L’homme dont la SANB a besoin
Alexandre Cédric Doucet est depuis deux semaines le nouveau président de la Société de l’Acadie du Nouveau-Brunswick. Il n’a pas pris de temps à s’imposer. Les militants de l’organisme de défense des droits des francophones du Nouveau-Brunswick ne devraient pas regretter leur choix.
La campagne à la présidence de la SANB a été l’une des plus intéressantes des dernières années, alors que deux candidats crédibles se sont affrontés, qui plus est avec des visions différentes de leur rôle et de celui de l’organisme qu’ils aspiraient à diriger.
Au final, Alexandre Cédric Doucet, a remporté une victoire convaincante. Il a obtenu 414 votes contre 250 pour Mathieu Gérald Caissie.
À 25 ans, il devient le plus jeune président de l’histoire de la SANB. Cela ne l’a pas empêché de faire ses classes dans le milieu associatif.
Il a été président de la FÉÉCUM, où il a parlé avec conviction au nom des étudiants. Il a travaillé à l’Association francophone des municipalités du N.-B. auprès de son DG, Frédérick Dion. Il a été vice-président de la SANB et membre du conseil d’administration de la Coalition pour l’équité salariale. Il étudie le droit en prévision d’une possible carrière dans le domaine des droits linguistiques.
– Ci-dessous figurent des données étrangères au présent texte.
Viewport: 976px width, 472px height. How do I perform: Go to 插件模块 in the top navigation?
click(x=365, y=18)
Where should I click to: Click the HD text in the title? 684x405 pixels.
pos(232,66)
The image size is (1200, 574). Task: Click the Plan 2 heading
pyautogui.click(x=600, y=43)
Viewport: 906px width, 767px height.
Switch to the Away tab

Il sait aussi se faire des alliés. Plusieurs personnes, y compris des poids lourds en Acadie, ont travaillé dans l’ombre à sa campagne pour la présidence de la SANB.
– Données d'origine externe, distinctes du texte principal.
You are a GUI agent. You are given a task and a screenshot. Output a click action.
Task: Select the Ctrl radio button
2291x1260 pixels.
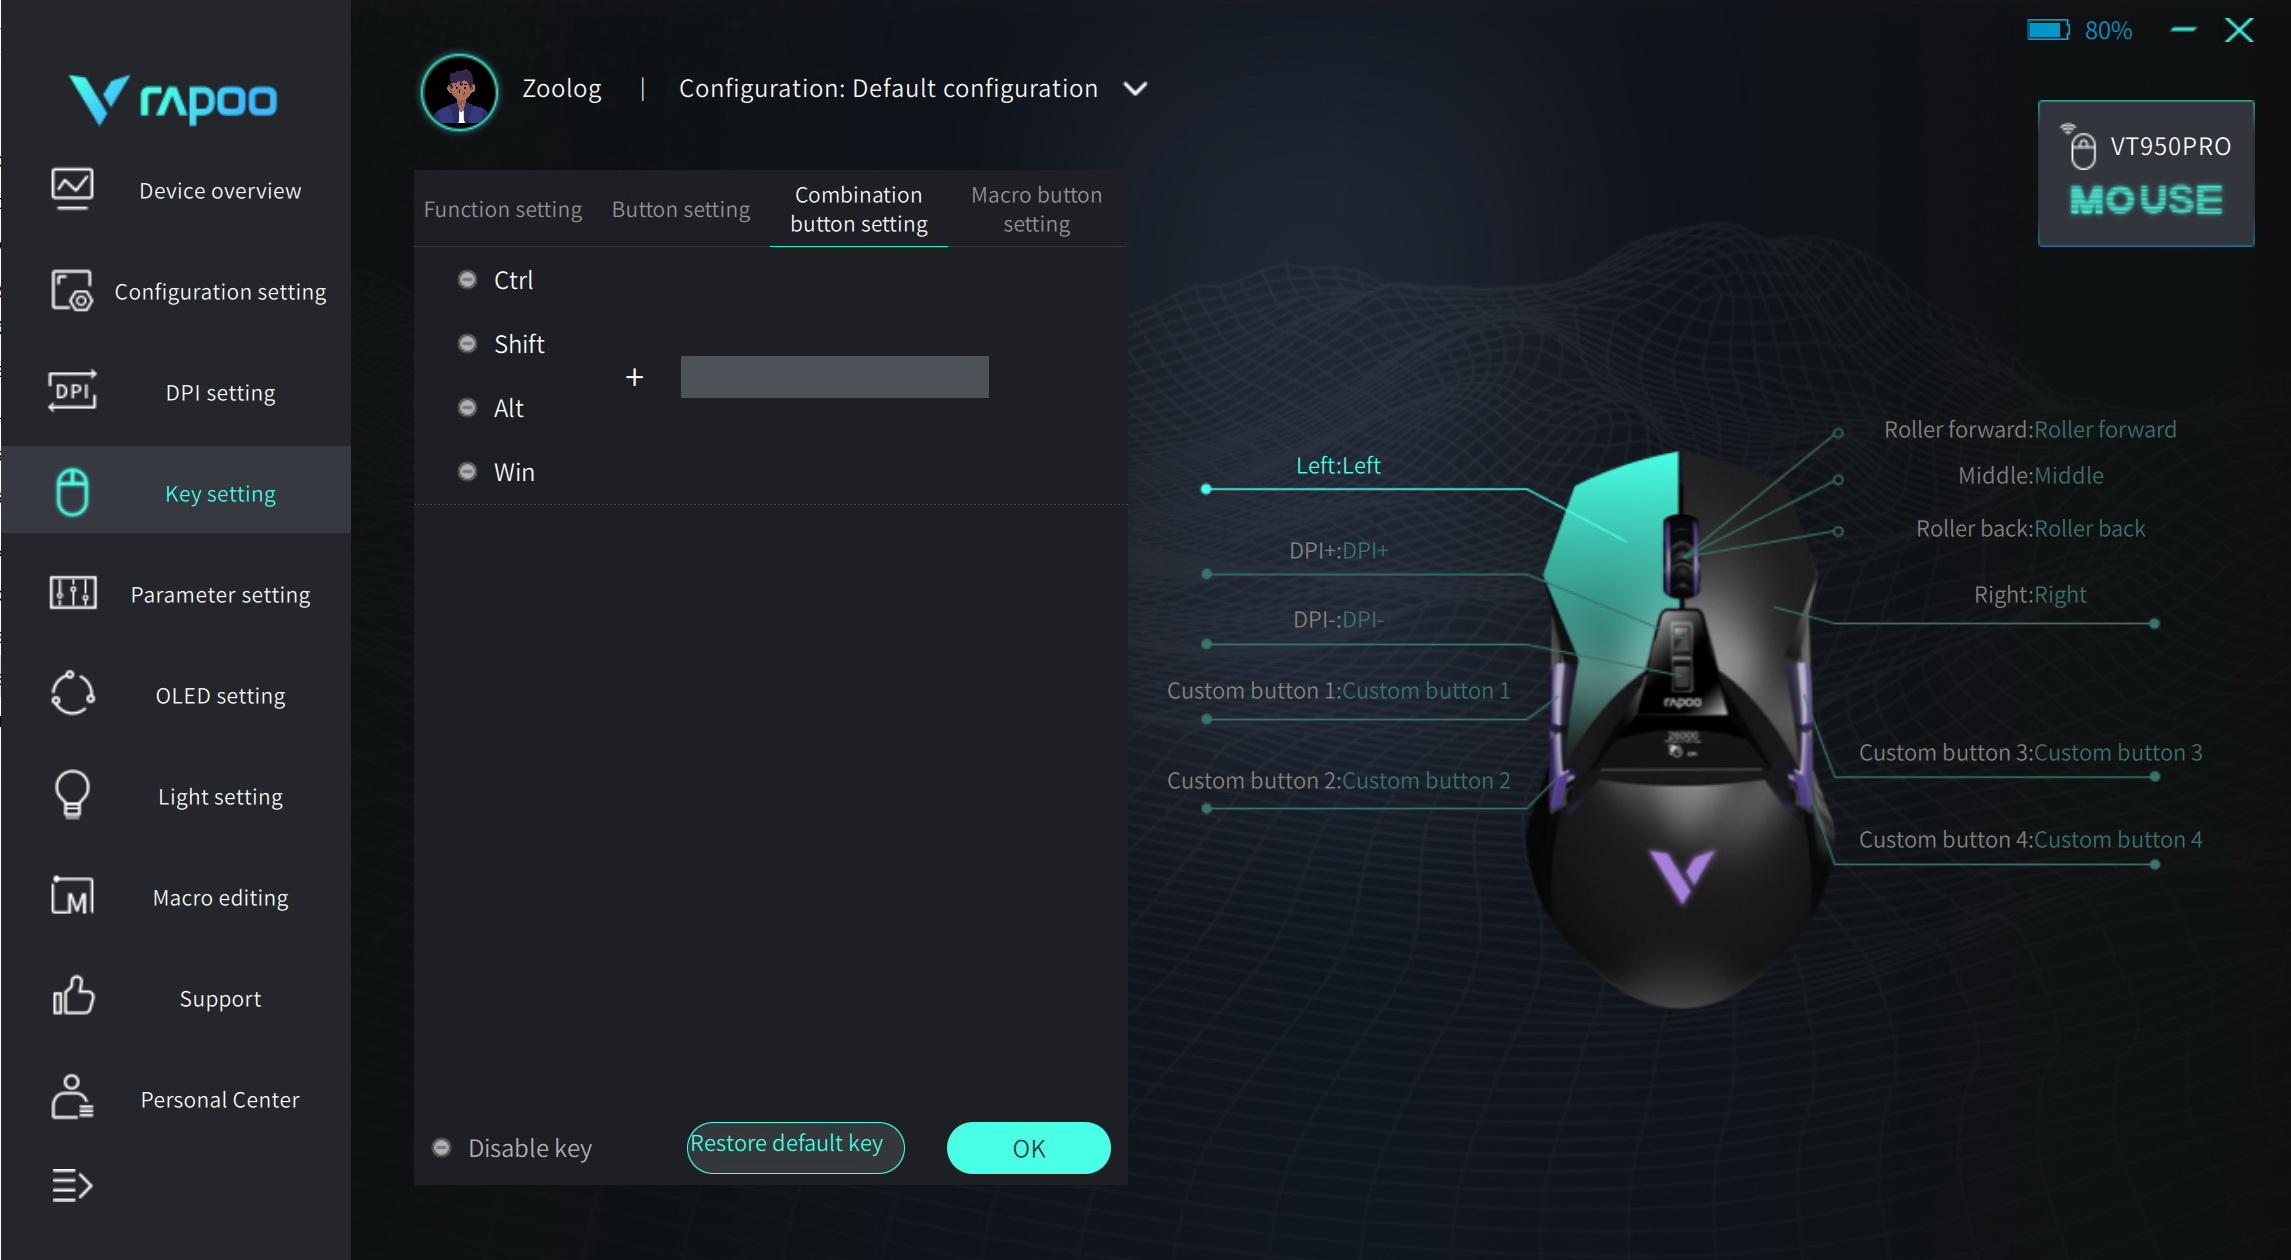click(467, 280)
Bref, nous ne sommes pas témoins d’un coup d’éclat de la part d’un étudiant en manque d’attention. Alexandre Cédric Doucet est à prendre au sérieux.
La SANB avait devant elle deux candidats forts et n’aurait été dans le trouble avec aucun d’entre eux. Les membres ont tranché en faveur de celui qui a promis un militantisme acadien plus musclé.
Nous ne recommandons pas à Alexandre Cédric Doucet de couper les lignes de communication avec le gouvernement. Les coups de gueule et les chemises déchirées ne suffisent pas à faire avancer les dossiers. Il faut aussi créer des liens avec les décideurs.
Néanmoins, on sent qu’il sera moins patient et plus vindicatif que certains de ses prédécesseurs.
Ce n’est pas une mauvaise chose. Le gouvernement du Nouveau-Brunswick ne fait pas du respect et de l’amélioration des droits linguistiques sa priorité.
Ça n’a pas commencé avec Blaine Higgs. À titre d’exemple, le gouvernement libéral de Brian Gallant avait pour habitude d’ignorer le rapport annuel du Commissariat aux langues officielles du NouveauBrunswick. Il ne commentait même pas ses recommandations.
Le premier ministre actuel est toutefois un cas à part. Il est au mieux indifférent aux droits linguistiques et au pire carrément hostile.
Son gouvernement ne compte aucun député dont la langue principale est le français. Il a poussé par ses décisions son seul élu francophone à la démission. Il s’est allié avec la People’s Alliance, une formation politique qui s’oppose à la plupart des droits linguistiques et acquis des Acadiens et francophones.
Unilingue anglophone, il a choisi pendant la pandémie de ne pas nommer un porteparole politique pouvant s’exprimer dans un français acceptable. Il soutient que la traduction simultanée permet d’offrir un traitement égal aux francophones, même si le Commissariat aux langues officielles du N.-B. a déjà tranché que ce n’est pas le cas.
Étant donné la situation, il importe que la SANB soit plus visible et plus ferme. «Il faut faire de l’action et pas juste de la réaction», a confié Alexandre Cédric Doucet après avoir été élu président.
Il n’a pas pris de temps à passer de la parole aux actes. Le 24 juin, les quatre provinces de l’Atlantique ont annoncé la création d’une bulle permettant la circulation des citoyens de la région.
L’annonce a eu lieu seulement en anglais. Il a fallu attendre plus d’une heure avant qu’un communiqué de presse en français soit diffusé. M. Doucet a réagi en déposant une plainte au nom de la SANB auprès du Commissariat aux langues officielles du Nouveau-Brunswick. Le ton était donné.
Tous n’apprécient pas cette stratégie. Il vient toutefois un moment où un organisme comme la SANB doit montrer qu’il peut faire plus que surveiller le gouvernement. Il doit aussi le «talonner», pour citer M. Doucet lors du débat des candidats qui a eu lieu à la fin mai.
Alexandre Cédric Doucet est le président dont avait besoin la Société de l’Acadie du Nouveau-Brunswick à ce moment-ci.
Nous croyons qu’il peut offrir une voix forte et convaincante au moment où elle est plus nécessaire que jamais.